Common Rejection Reasons to Avoid

  • Reporting same-origin redirects (e.g., /path) as open redirect -- external domain required
  • Not proving the redirect actually completes in a browser
  • Missing HTTP transaction evidence
  • Overstating severity without chain demonstration
  • Submitting the same root cause from different parameters as separate findings
  • Ignoring interstitial warning pages -- note them and demonstrate whether they can be bypassed

Tools

curl

# Check redirect without following
curl -i 'https://target.com/redirect?url=PAYLOAD'

# Follow redirects and show chain
curl -L -v 'https://target.com/redirect?url=PAYLOAD'

# POST-based redirect test
curl -i -X POST 'https://target.com/login' -d 'returnUrl=https://evil.com'

Browser DevTools

  • Network tab: Preserve log enabled, inspect redirect chain and Location headers
  • Console: Check for JavaScript-based redirects (window.location assignments)
  • Application tab: Inspect cookies that may store redirect destinations

Burp Suite

  • Configure to not follow redirects automatically
  • Use Intruder to fuzz redirect parameters with the payload lists above
  • Check Location header values in responses

Nuclei

Run redirect-specific templates:

nuclei -u https://target.com -t http/vulnerabilities/open-redirect/

OpenRedireX

Automated open redirect scanner for bulk parameter testing.

Generate Payload Variants

Systematically generate payload variants by combining:

  • Base payloads: https://evil.com, //evil.com, /\evil.com
  • Encoding layers: URL-encode once, twice, triple; mix encoded and plain characters
  • Authority variations: Prepend trusted.com@, append #trusted.com, embed trusted.com in path
  • Protocol variations: javascript:, data:, file:, ftp: with case permutations

Detect Client-Side Redirects

Do not limit testing to server-side 3xx redirects. Also check:

  • window.location assignments in JavaScript
  • <meta http-equiv="refresh"> tags
  • document.location modifications
  • Fragment-based (#) routing in SPAs

Prioritization

Test these first (highest real-world exploitability)

  1. Open redirect in OAuth redirect_uri -- EPSS is low for open redirects alone, but when chained with OAuth flows, it enables token theft. This is the highest-impact open redirect scenario and frequently exploited in bug bounty programs.
  2. Open redirect on login/logout flows -- Post-authentication redirects (/login?next=, /logout?redirect=) are the most common vectors. They carry session context that makes phishing more effective.
  3. Open redirect chained with SSRF -- Server-side fetchers that follow redirects can be exploited by redirecting to internal services. If the application has both SSRF and open redirect, chain them.
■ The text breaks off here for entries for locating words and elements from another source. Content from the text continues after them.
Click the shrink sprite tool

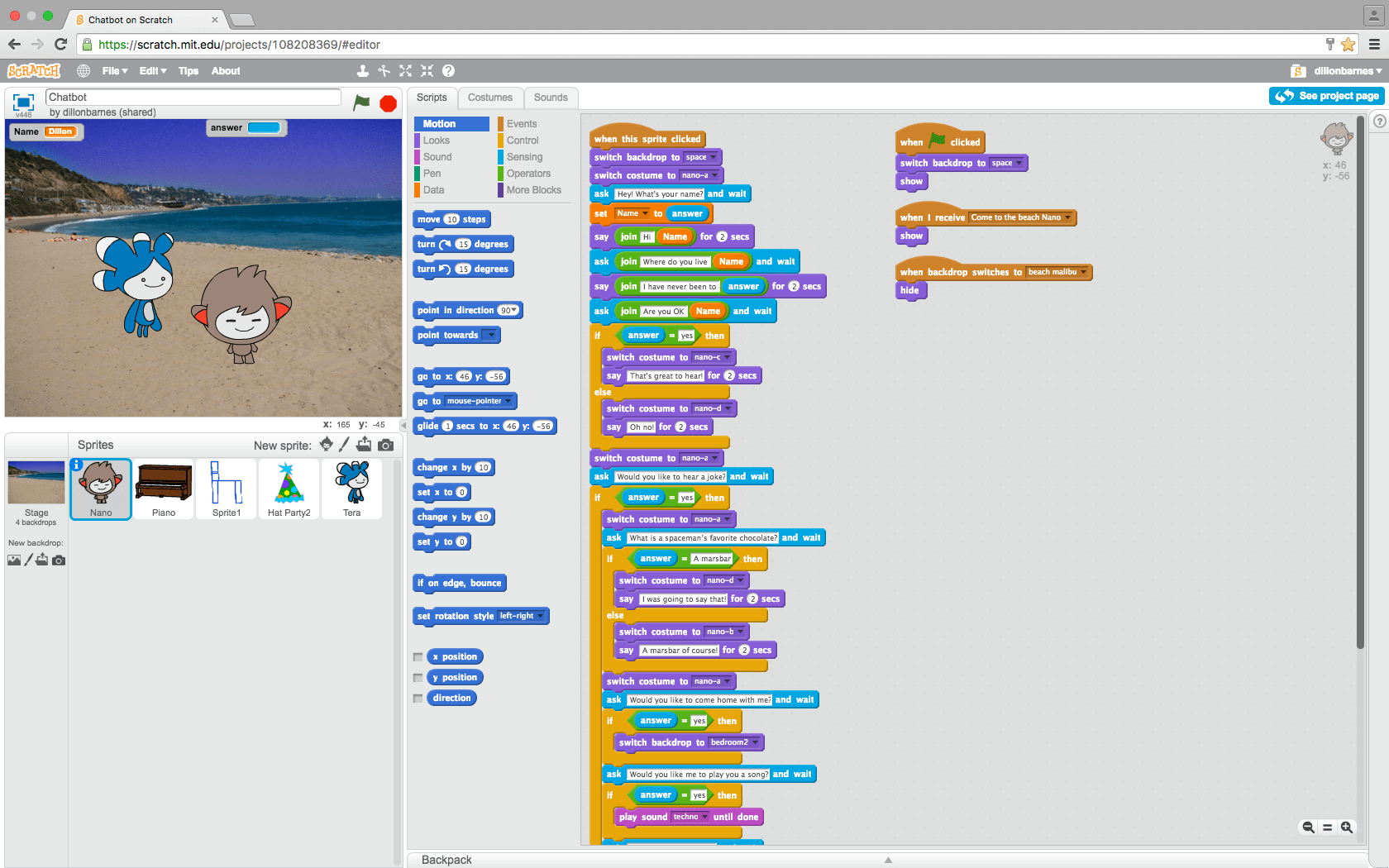coord(427,71)
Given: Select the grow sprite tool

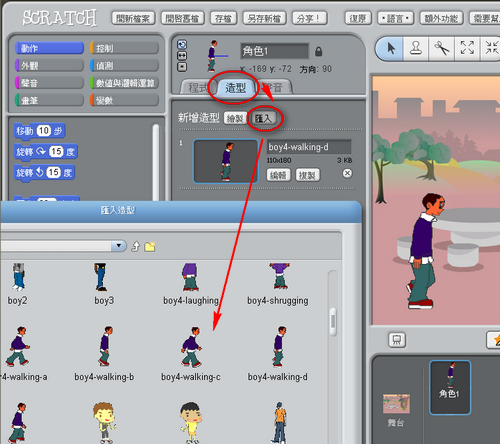Looking at the screenshot, I should [x=467, y=48].
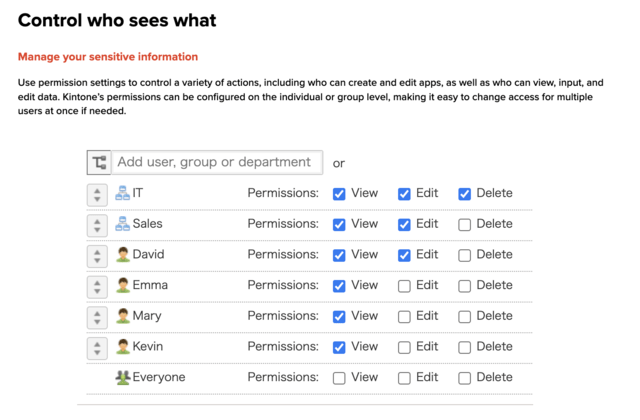
Task: Disable Edit permission for David
Action: 404,255
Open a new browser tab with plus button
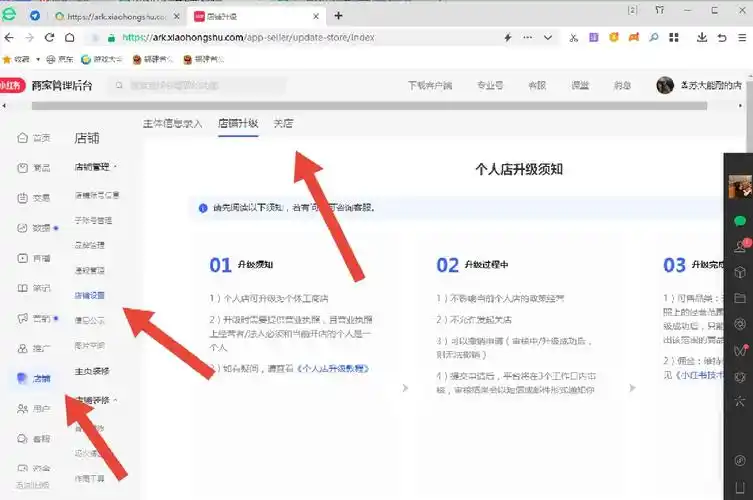Viewport: 753px width, 500px height. 338,15
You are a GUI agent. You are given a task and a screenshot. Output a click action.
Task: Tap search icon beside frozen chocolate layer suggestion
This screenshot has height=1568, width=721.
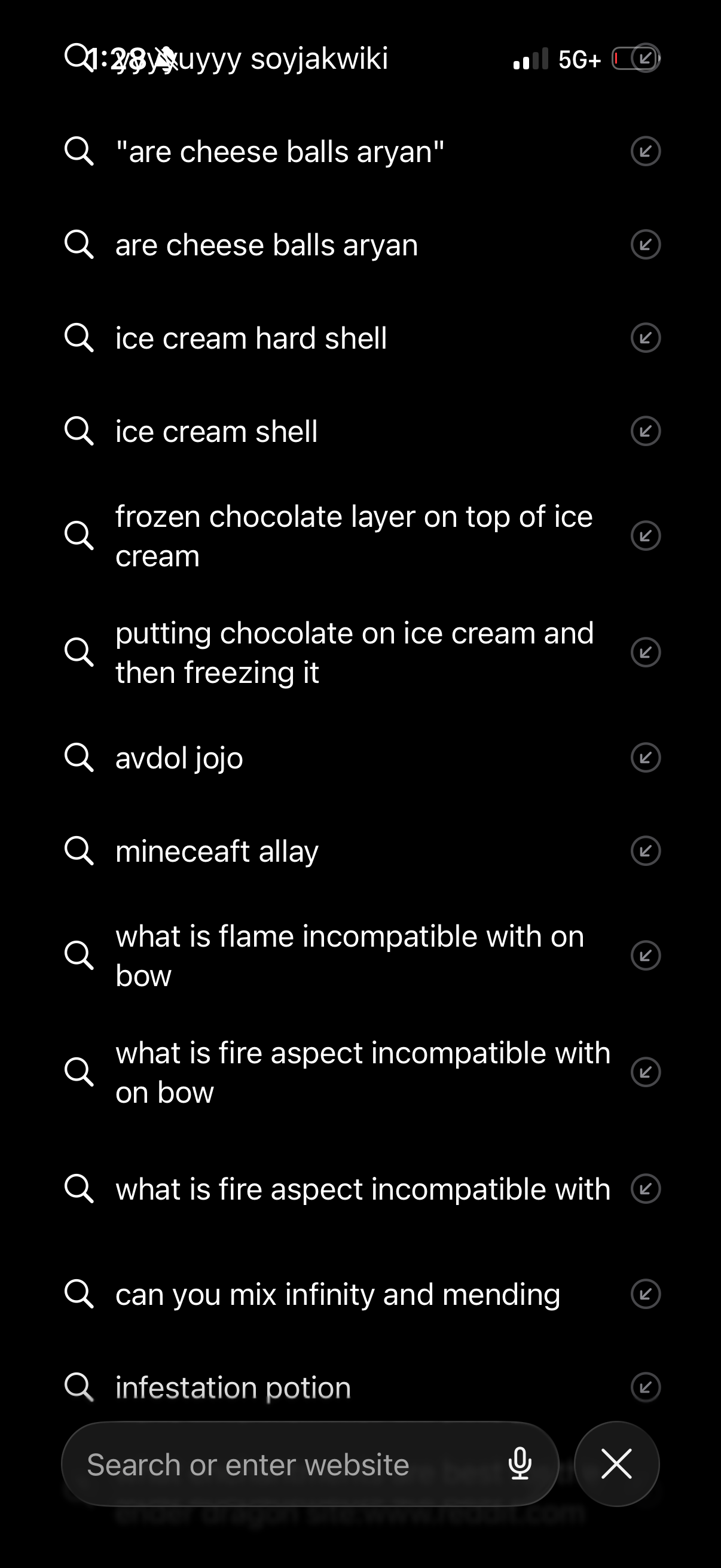pos(79,536)
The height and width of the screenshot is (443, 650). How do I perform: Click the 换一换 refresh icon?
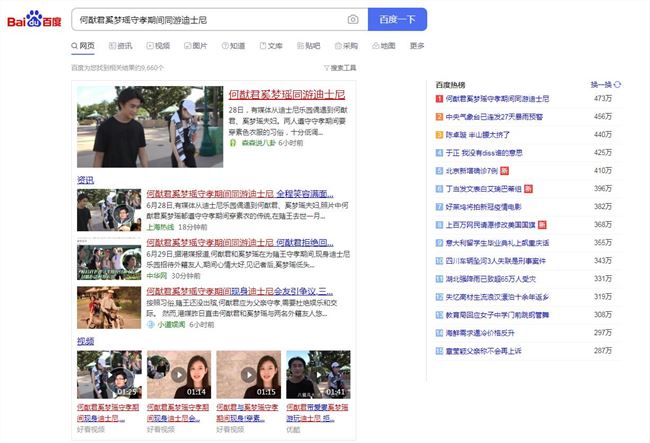[618, 85]
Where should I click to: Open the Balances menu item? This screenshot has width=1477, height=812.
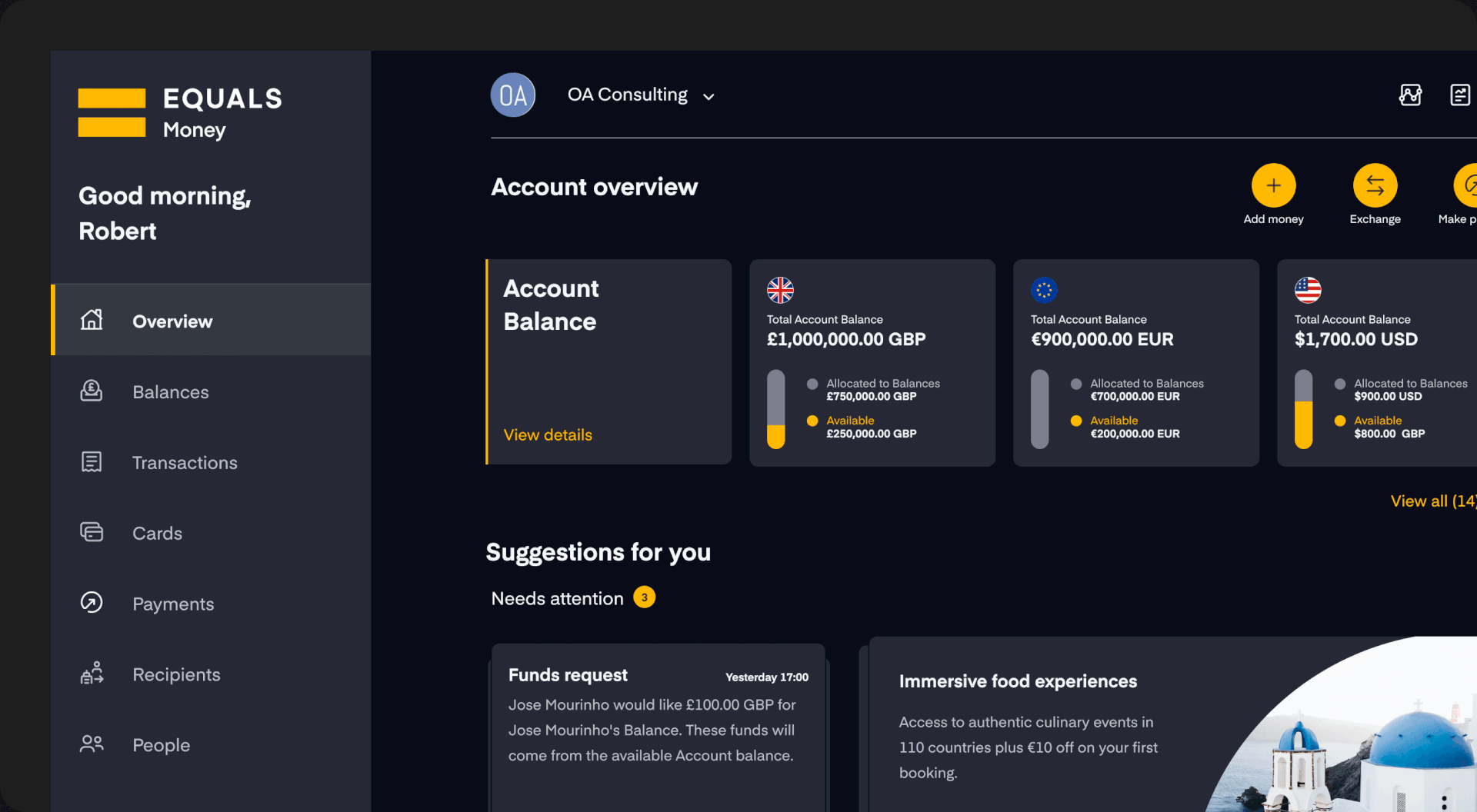pyautogui.click(x=170, y=392)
Test these if time permits (lower exploitability)

  1. javascript:/data: protocol injection in redirect parameters -- Escalates open redirect to XSS. Only works when the redirect value is placed in href attributes or location assignments without protocol validation.
  2. Header injection via CRLF in redirect parameters -- If the application sets Location header from user input without sanitizing newlines, inject additional headers or response splitting.
  3. Open redirect via meta refresh or JavaScript -- Client-side redirects in error pages or post-action pages. Lower impact since the redirect is visible to the user.

Skip if

  • Application does not perform any redirects based on user-supplied parameters
  • All redirects use a strict allowlist of internal paths (no external URLs accepted)
  • Open redirect is the only finding with no chaining opportunity (standalone open redirect is typically Low severity)

Asset criticality

Prioritize by chaining potential: OAuth/SSO redirect parameters (token theft) > login/logout redirects (phishing with session context) > general navigation redirects (phishing only). Open redirect value increases dramatically when it can be chained with SSRF, OAuth token theft, or XSS escalation.